Information retrieval (IR) in computing and information science is the process of obtaining information system resources that are relevant to an information need from a collection of those resources.  Searches can be based on full-text or other content-based indexing. Information retrieval is the science of searching for information in a document, searching for documents themselves, and also searching for the metadata that describes data, and for databases of texts, images or sounds.

Automated information retrieval systems are used to reduce what has been called information overload. An IR system is a software system that provides access to books, journals and other documents; stores and manages those documents. Web search engines are the most visible IR applications.

Overview 
An information retrieval process begins when a user or searcher enters a query into the system. Queries are formal statements of information needs, for example search strings in web search engines. In information retrieval a query does not uniquely identify a single object in the collection. Instead, several objects may match the query, perhaps with different degrees of relevance.

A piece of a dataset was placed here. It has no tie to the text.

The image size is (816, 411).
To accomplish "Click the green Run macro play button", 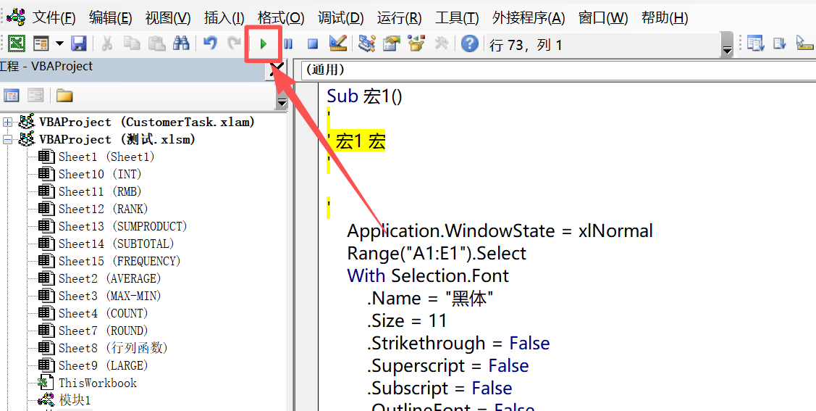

An object is an entity that is represented by information in a content collection or database. User queries are matched against the database information. However, as opposed to classical SQL queries of a database, in information retrieval the results returned may or may not match the query, so results are typically ranked. This ranking of results is a key difference of information retrieval searching compared to database searching.

Depending on the application the data objects may be, for example, text documents, images, audio, mind maps or videos. Often the documents themselves are not kept or stored directly in the IR system, but are instead represented in the system by document surrogates or metadata.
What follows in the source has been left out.